They're the same thing, just in a different numeric base.

That's an interesting point Veltas made (well, this probably isn't what he meant, but whatever.. )
This thread assumes that since pi is infinite and not periodic, it contains all possible combinations of bits, however a decimal expression of pi (a string containing chars '0' to '9') too is infinite and not periodic, however it does not contain all possible combinations of bits (for example, there is no 11111111 in it). Therefore the properties of being infinite and non periodic are not sufficient to prove that a sequence contains all finite combinations of its elements.
So does pi have some other property to prove this, or Seraphimsan just wrong?

^{edit: yeah, there actually are plenty of 00000000s..}

@chrisname: No sir, I'm an oscillating one.
x \leftarrow x - \tan(x) that converges to \pi if x starts close enough.

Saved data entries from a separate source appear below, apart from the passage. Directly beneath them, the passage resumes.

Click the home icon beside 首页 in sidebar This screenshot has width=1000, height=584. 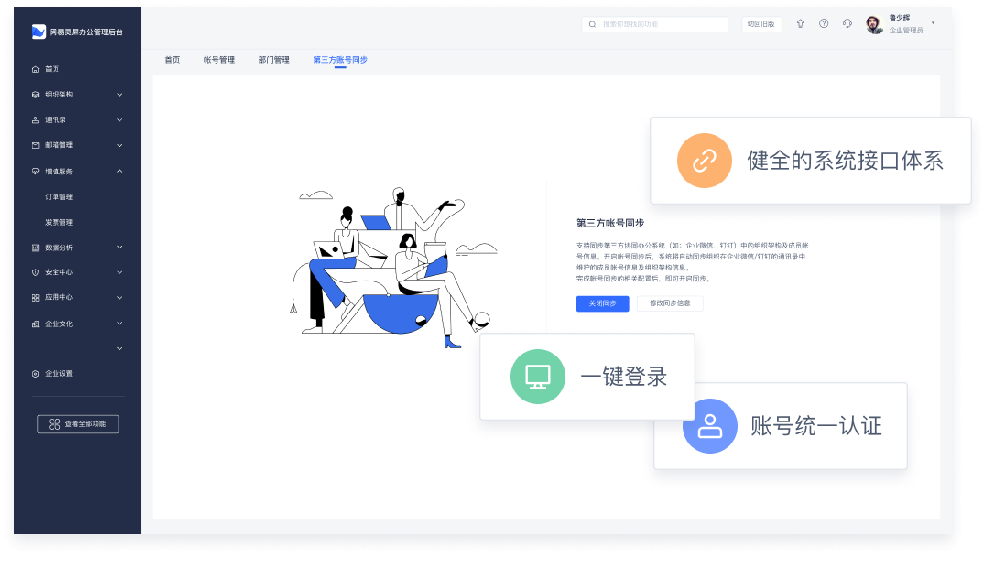[x=36, y=69]
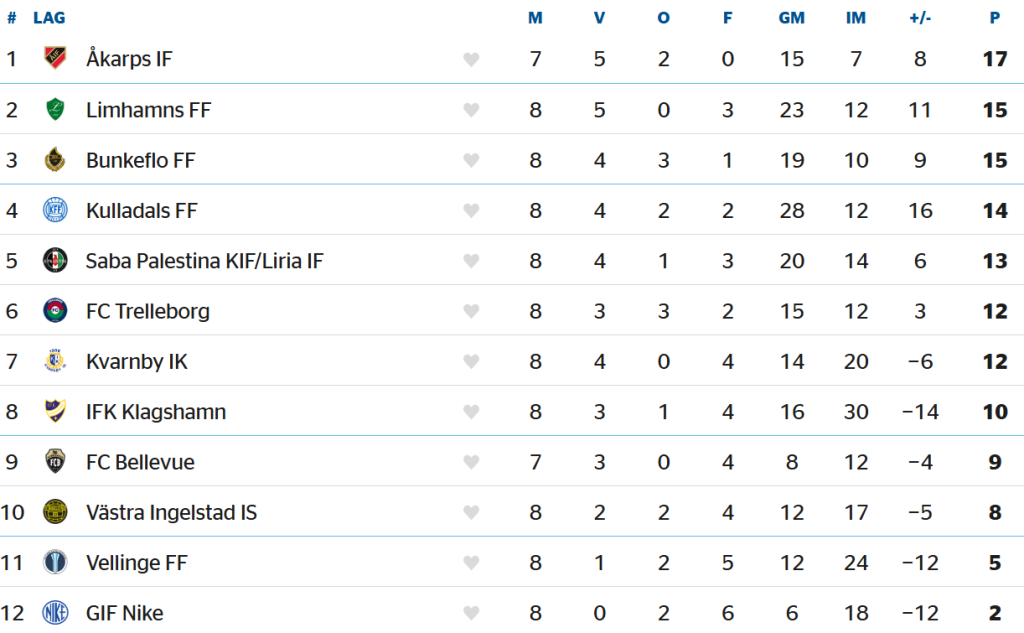Image resolution: width=1024 pixels, height=633 pixels.
Task: Toggle the heart for Kulladals FF
Action: tap(471, 211)
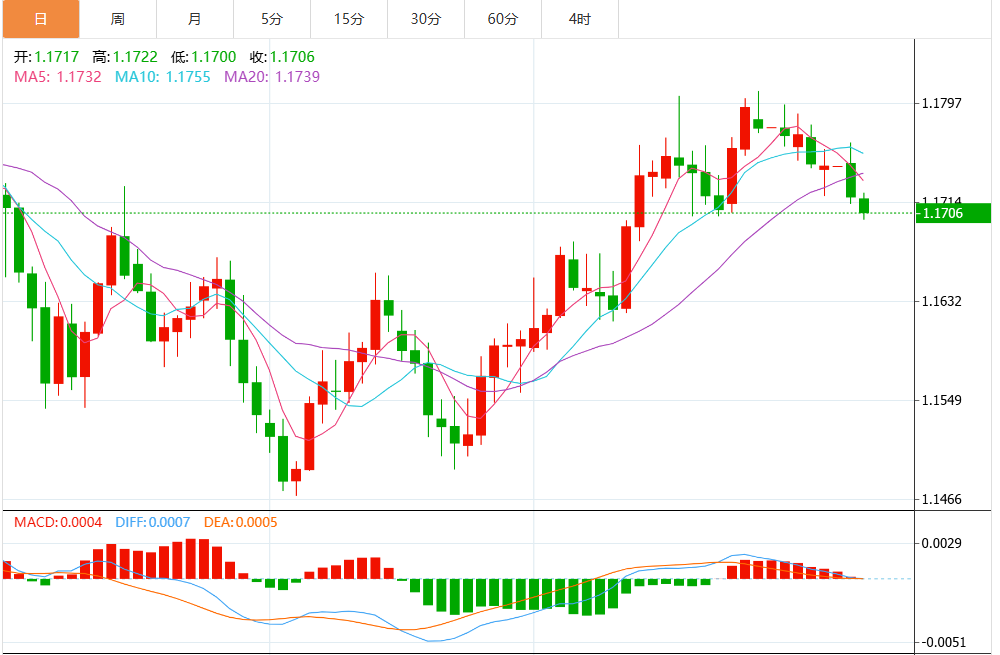Select the 60分 timeframe tab

tap(503, 19)
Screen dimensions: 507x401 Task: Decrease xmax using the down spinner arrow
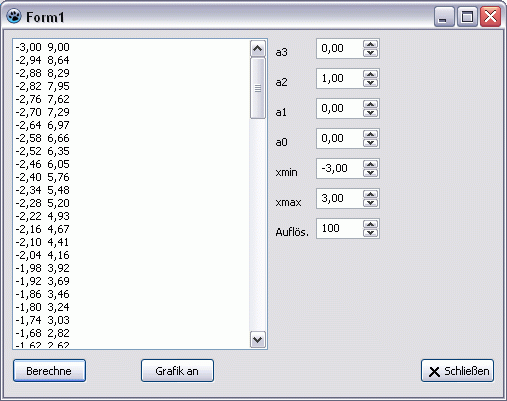tap(370, 203)
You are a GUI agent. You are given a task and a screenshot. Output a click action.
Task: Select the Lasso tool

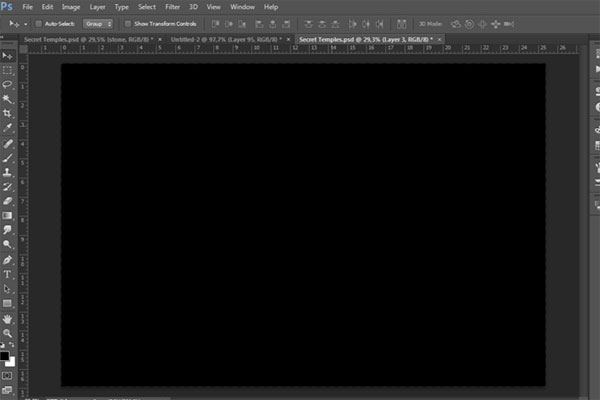point(8,85)
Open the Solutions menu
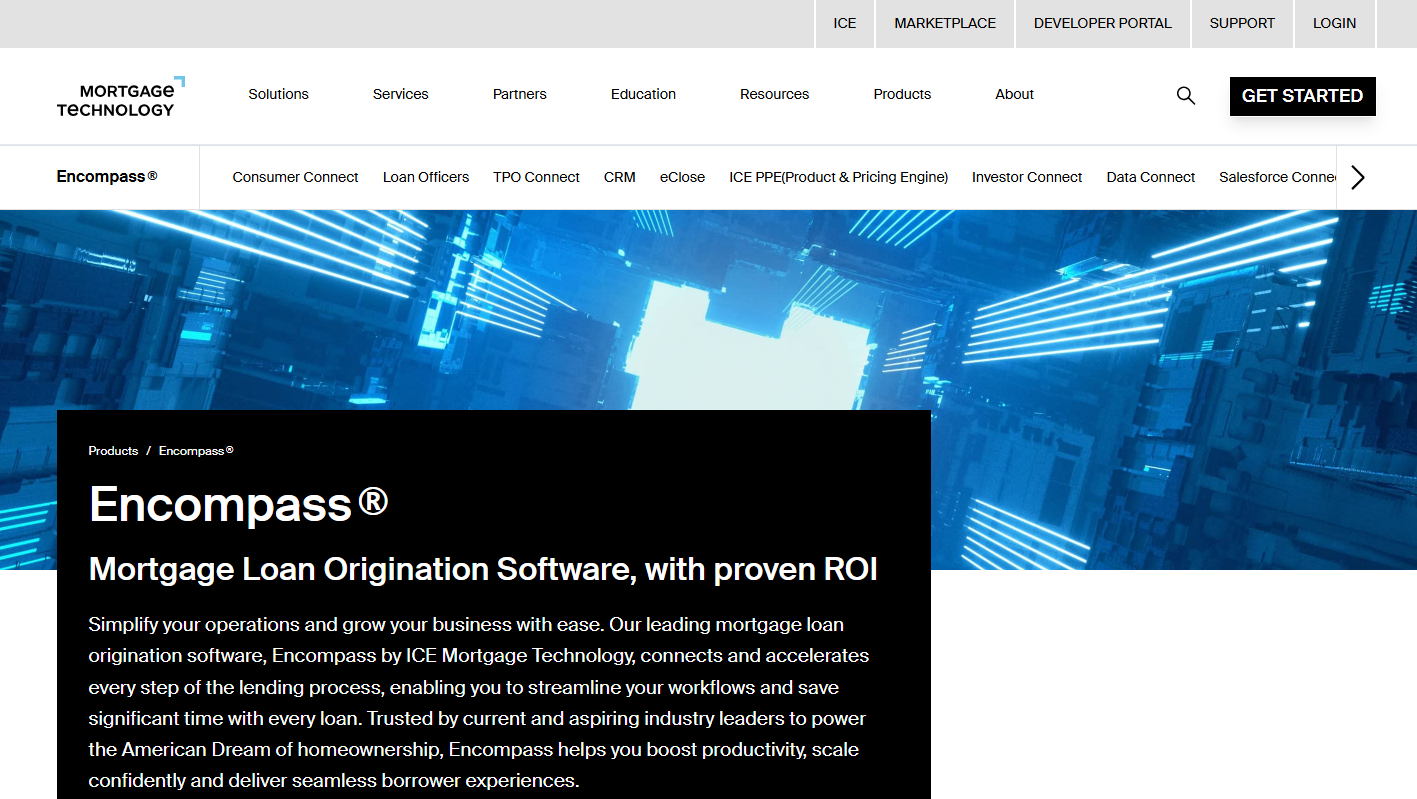The width and height of the screenshot is (1417, 799). pyautogui.click(x=278, y=94)
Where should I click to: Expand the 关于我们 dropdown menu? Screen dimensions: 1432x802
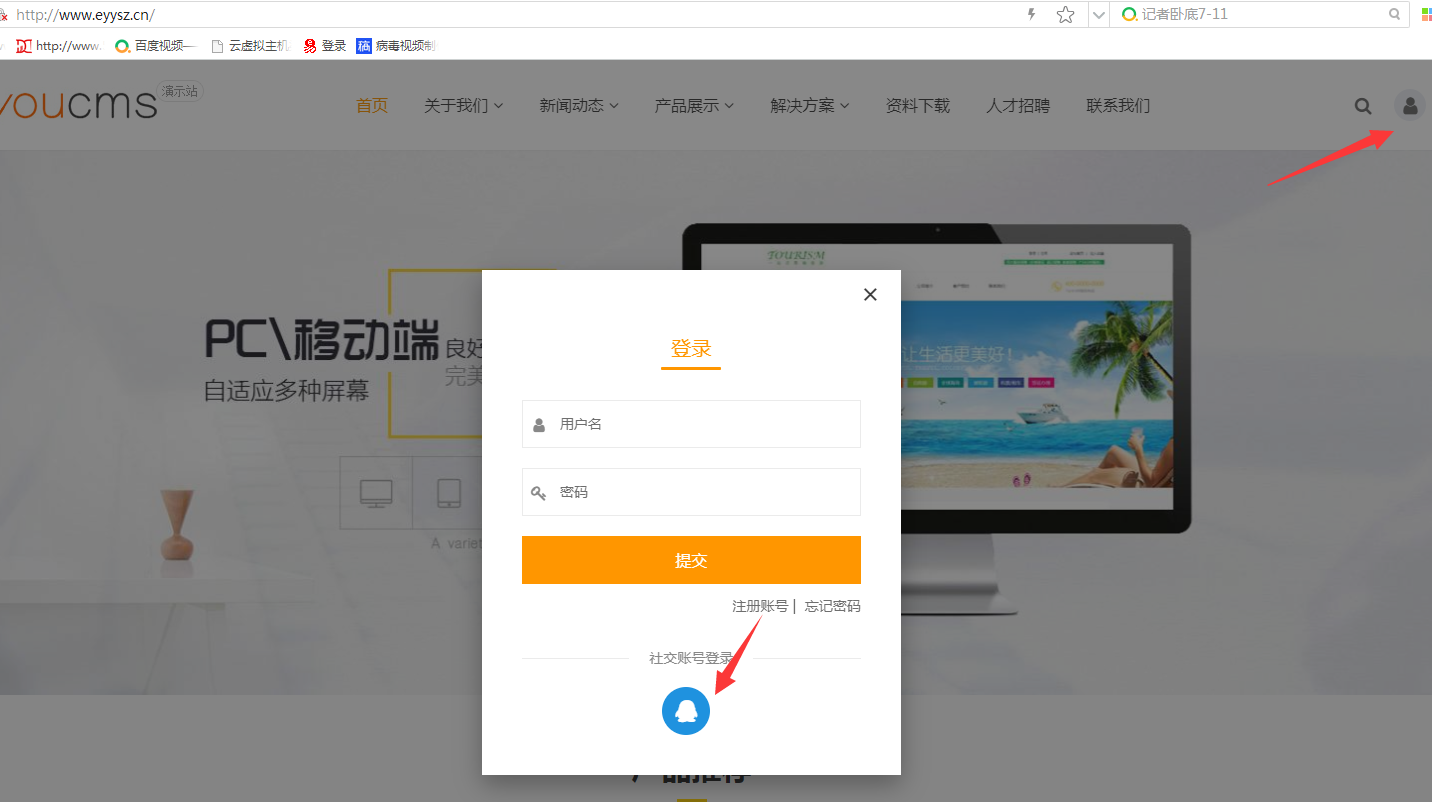[463, 105]
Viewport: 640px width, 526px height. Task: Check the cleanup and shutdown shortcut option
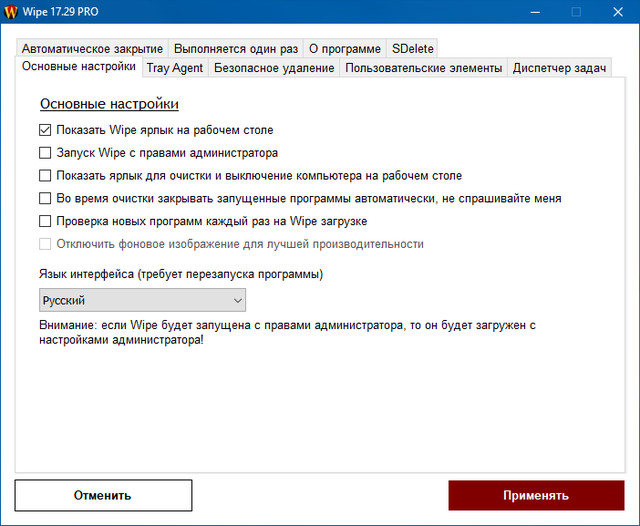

@hamsterman: I thought that it was an open problem that pi is normal in every base (or normal at any base). However I think you are cheating when you change the representation of the symbols.
It will be like say a '1' indicates the start of a number, after that the number of '0' count to n+1. There will be no way to obtain two '1' next to each other.
I guess there is a confusion between "all finite combinations of its elements" and "all possible combinations of bits"

since pi is infinite and not periodic, it contains all possible combinations of bits its elements,

Nope. By instance: 110100100010000... it is infinite an no periodic (with elements '1' and '0'). The condition is necessary, but no sufficient.

Thanks for making that clear. I hadn't heard of normal numbers before. I'll look into them..